Придумать-то я все придумал, но теперь предстояло всему этому научить других, одновременно по ходу дела учась и самому!
Кроме формирования армии, меня все время волновала одна совершенно шальная мысль: а не “изобрести” ли мне порох и не попробовать ли создать настоящее огнестрельное оружие? К этой мысли я пришел совершенно случайно, когда однажды стал свидетелем того, как местный знахарь втирал одному из воинов в тело серу, леча таким образом какое-то кожное заболевание. Вспоминая когда-то прочитанную мной хронику покорения Кортесом государства ацтеков, я знал, сколь необыкновенный и решающий эффект имело использование этого грозного оружия. В то же время меня мучили и большие сомнения: не получится ли так, что мое неосторожное “изобретение” причинит больше вреда, чем пользы, более того, изменит ход всей мировой истории? В конце концов после долгих и весьма нелегких раздумий я решил все же порох “изобрести”, но армию им не вооружать, а изготовить пороховые смострелы только для себя и наиболее близких и преданных мне людей. Итак, решение принято.
Теперь надо достать основные пороховые ингредиенты. Серу и древесный уголь мне в тот же день привезли в большом количестве. Не хватало лишь селитры. Ее я начал искать по пастбищам и подвалам. И вскоре уже держал в руках первые соскребы этой желтовато-беловатой массы. Теперь по моему приказу селитру искали и соскабливали сразу несколько обученных мною людей.

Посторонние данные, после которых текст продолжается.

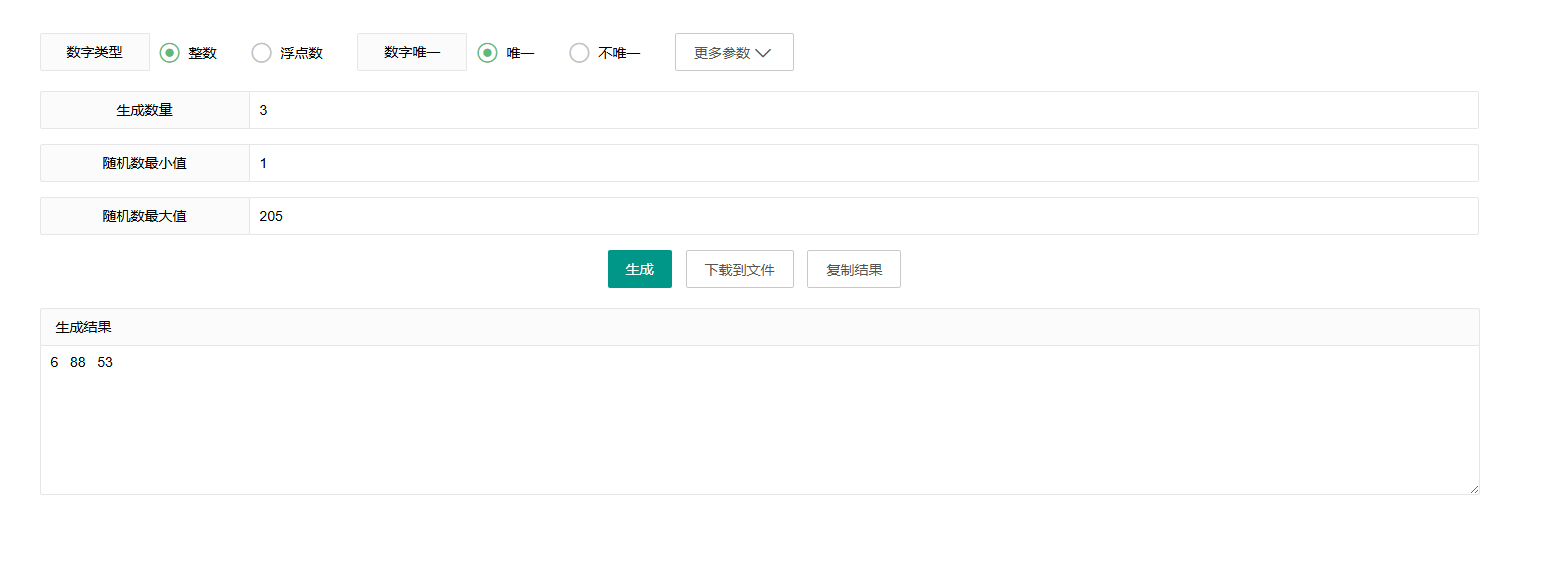Expand the 更多参数 dropdown
Image resolution: width=1542 pixels, height=583 pixels.
(x=734, y=53)
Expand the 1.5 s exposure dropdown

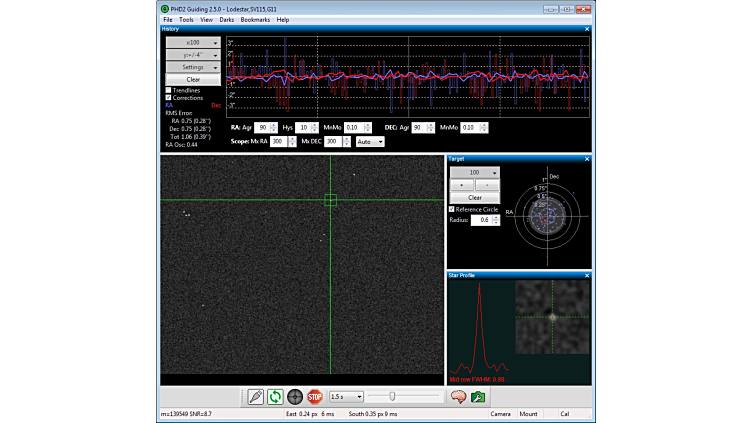[345, 396]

Следующим этапом работы было смешение всех трех составляющих в определенной пропорции. Так как днями я занимался войсками, то для пороховых дел у меня остались лишь ночи. По тому, с каким испугом на меня глядели теперь по утрам не только воины, но и волхвы, я представлял, сколь страшно для них было видеть по ночам неожиданные вспышки огня и грохот взрывов у моей землянки. Чтобы не смущать умы, мне пришлось перенести свои занятия глубоко в лес, запретив кому бы то ни было заходить в это место.
Когда пропорции были мною более или менее подобраны, я велел изготовить несколько небольших круглых глиняных сосудов. Внутрь я засыпал порох. Вместо фитиля использовал крученую льняную веревку, вымоченную в растворе селитры. Поджигая фитиль, я бросал свои самодельные бомбы, те рвались с оглушительным грохотом, вздымая вокруг себя целую тучу черного вонючего дыма. По моим расчетам, радиус поражения бомб составлял около двух метров, что было весьма и весьма неплохо. Затем я модернизировал свое метательное оружие. В глиняные стенки бомб я вложил небольшие куски бронзы и меди, а сами бомбы, во избежание случайного разбития, решил обшивать шерстью.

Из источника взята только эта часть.